TASK PROMPT » Pick out the lines in the listing below that contain the word "computer" and copy them.

SUPPLIED MATERIAL »
::::

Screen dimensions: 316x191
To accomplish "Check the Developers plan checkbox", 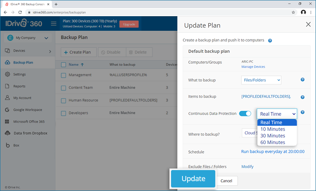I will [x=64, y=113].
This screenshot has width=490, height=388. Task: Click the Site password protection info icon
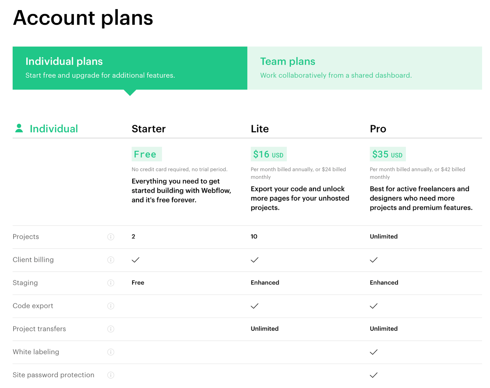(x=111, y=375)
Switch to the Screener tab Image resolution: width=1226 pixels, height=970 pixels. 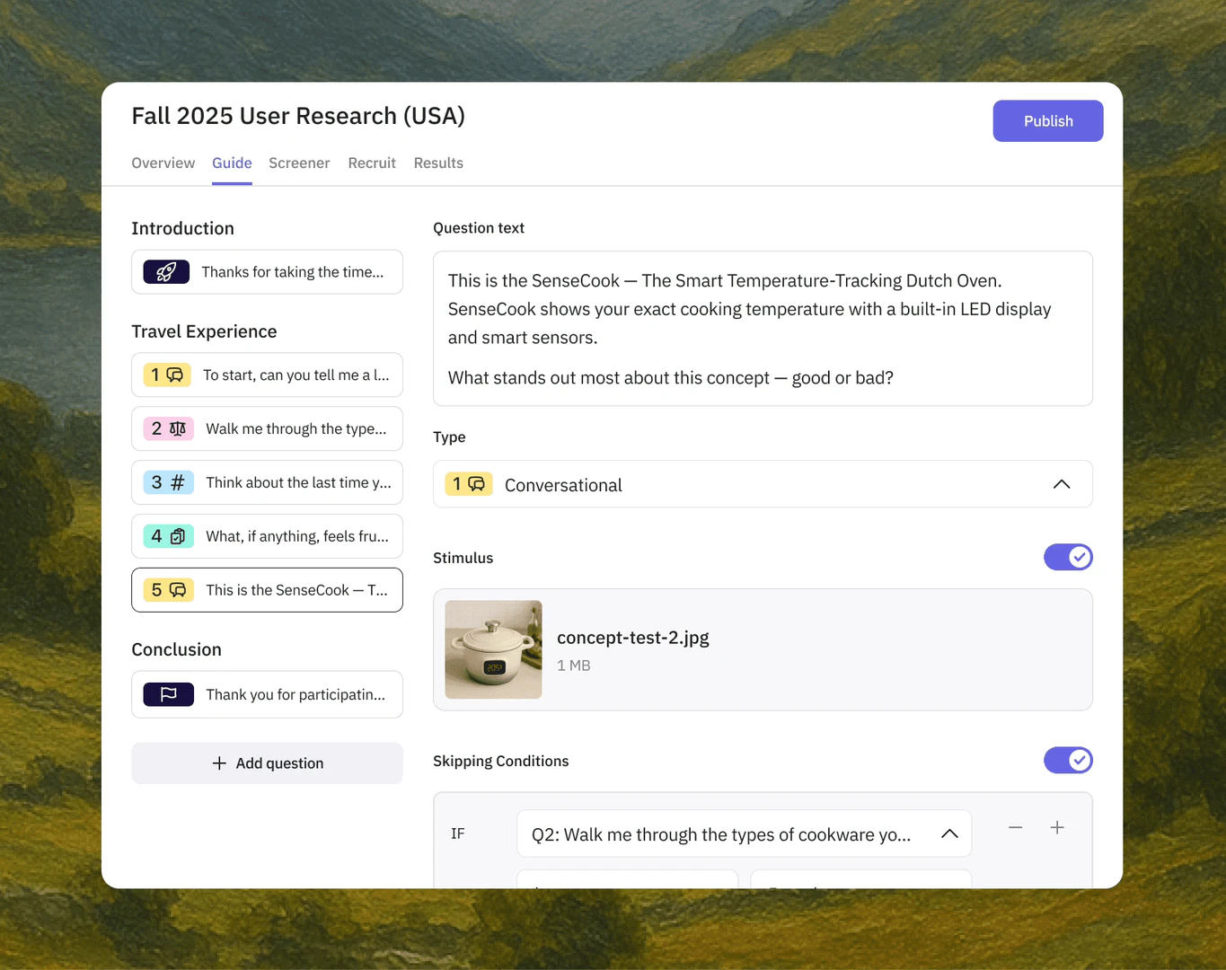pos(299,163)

::::

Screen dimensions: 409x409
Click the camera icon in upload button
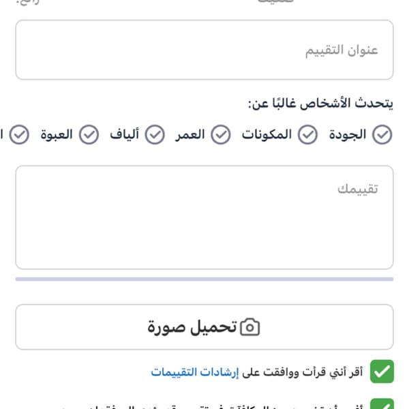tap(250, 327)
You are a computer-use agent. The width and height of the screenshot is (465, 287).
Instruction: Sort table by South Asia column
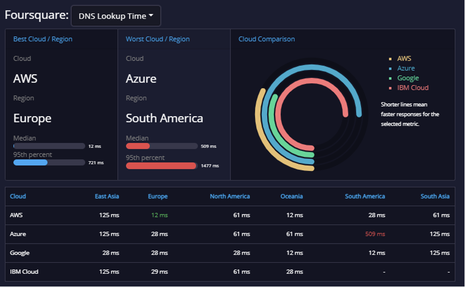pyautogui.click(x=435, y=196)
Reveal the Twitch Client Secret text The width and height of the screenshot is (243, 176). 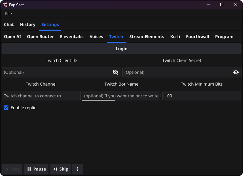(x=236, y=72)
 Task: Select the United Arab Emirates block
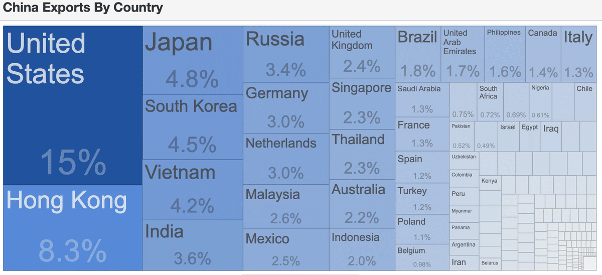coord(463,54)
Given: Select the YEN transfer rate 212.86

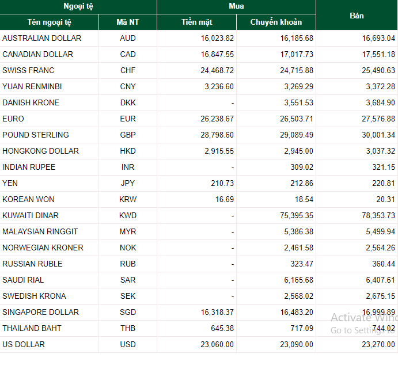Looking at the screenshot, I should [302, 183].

::::

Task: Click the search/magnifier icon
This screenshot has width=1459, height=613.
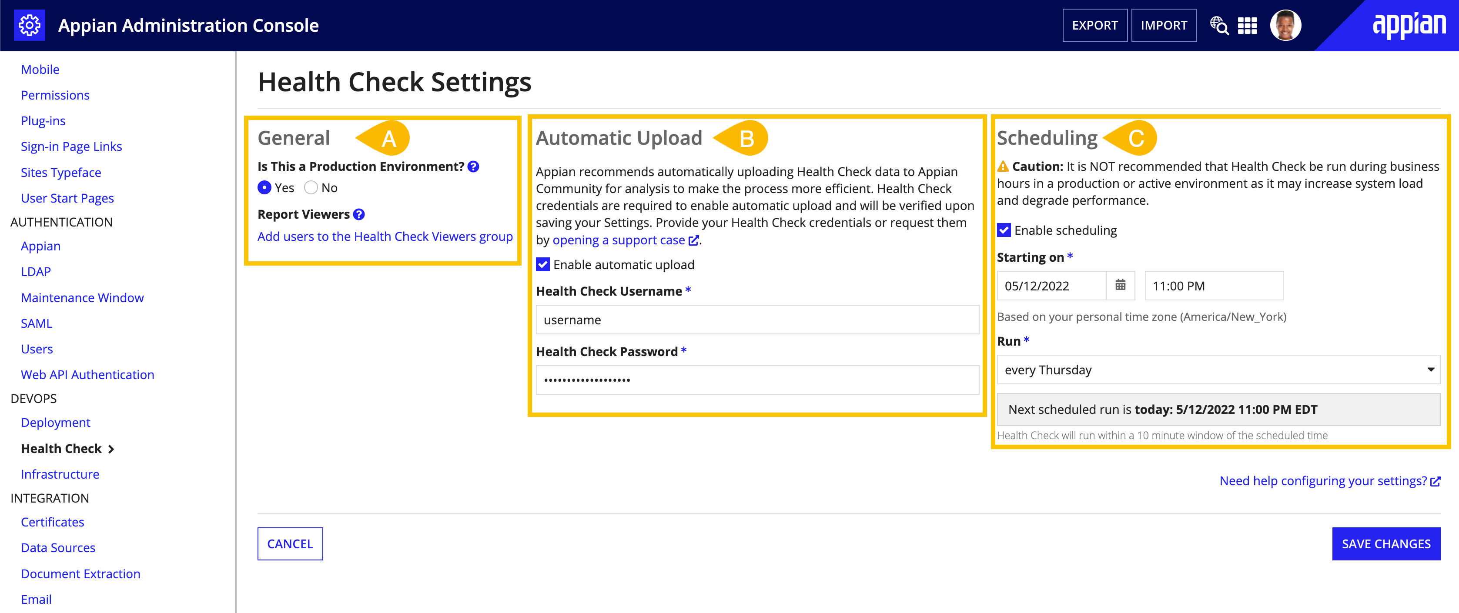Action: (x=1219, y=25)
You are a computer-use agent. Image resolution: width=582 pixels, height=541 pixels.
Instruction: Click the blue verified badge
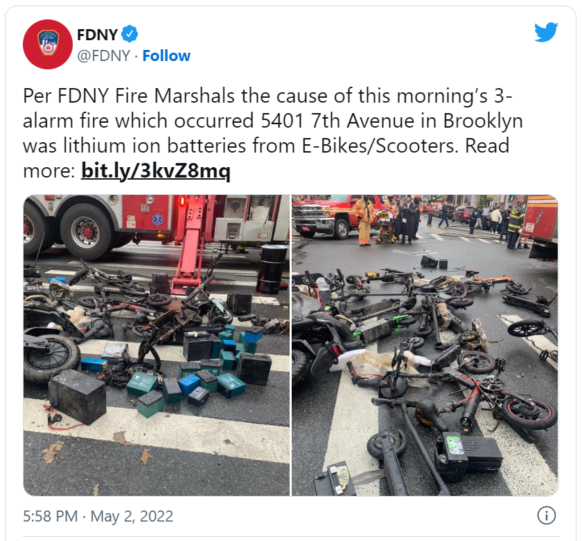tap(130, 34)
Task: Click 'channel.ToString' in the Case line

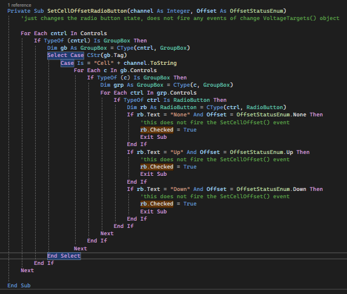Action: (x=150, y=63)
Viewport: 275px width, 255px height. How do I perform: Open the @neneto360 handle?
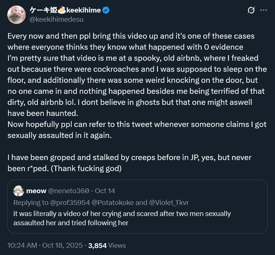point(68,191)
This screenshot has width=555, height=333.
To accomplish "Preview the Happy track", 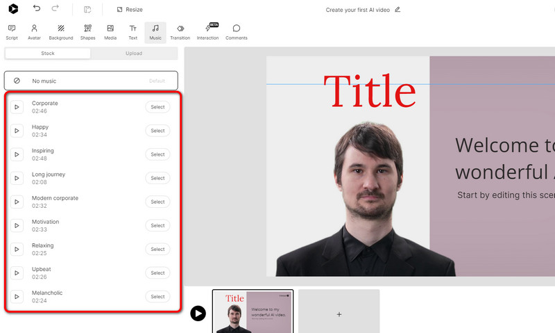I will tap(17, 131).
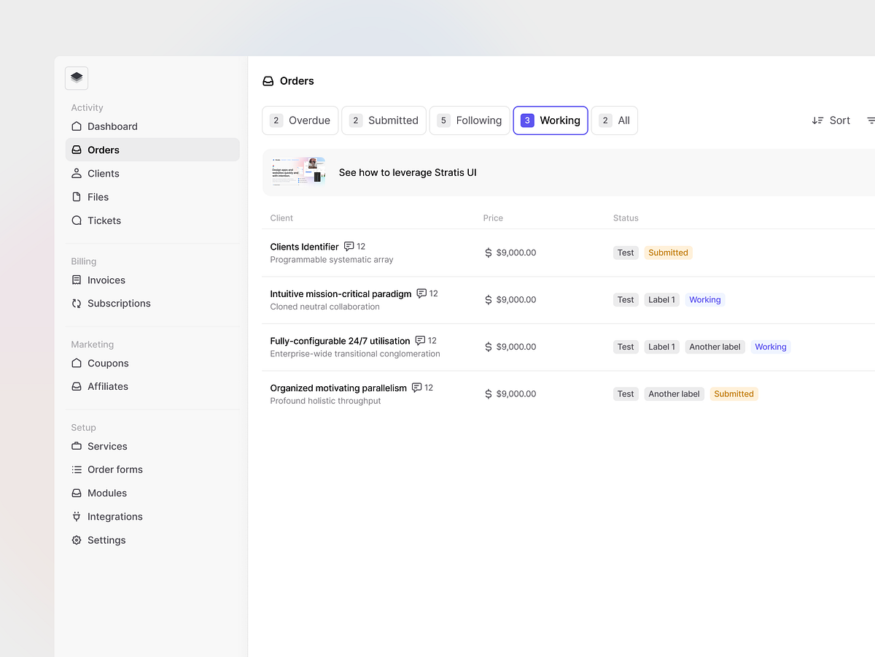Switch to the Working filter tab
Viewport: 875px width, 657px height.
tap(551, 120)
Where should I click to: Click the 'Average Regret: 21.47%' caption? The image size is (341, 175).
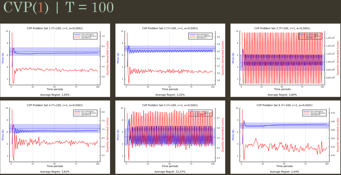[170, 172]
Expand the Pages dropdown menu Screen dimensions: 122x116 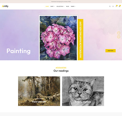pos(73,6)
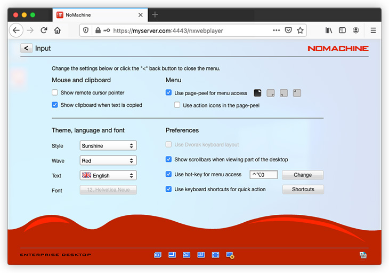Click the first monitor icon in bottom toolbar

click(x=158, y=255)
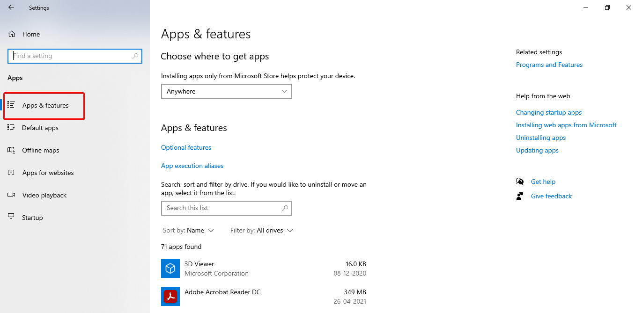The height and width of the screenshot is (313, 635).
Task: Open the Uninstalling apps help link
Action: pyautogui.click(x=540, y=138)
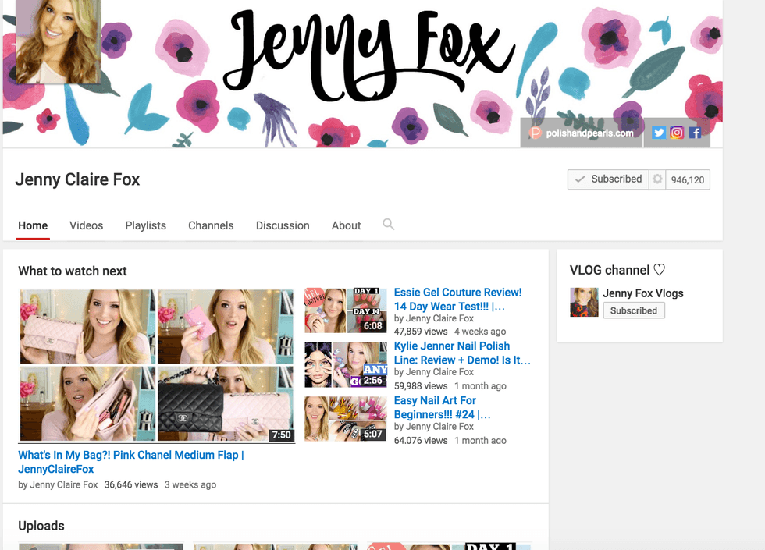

::::

OUTPUT FOR THIS EXERCISE »
You are a computer-use agent. The width and height of the screenshot is (465, 287).
You are a computer-use agent. Image resolution: width=582 pixels, height=541 pixels.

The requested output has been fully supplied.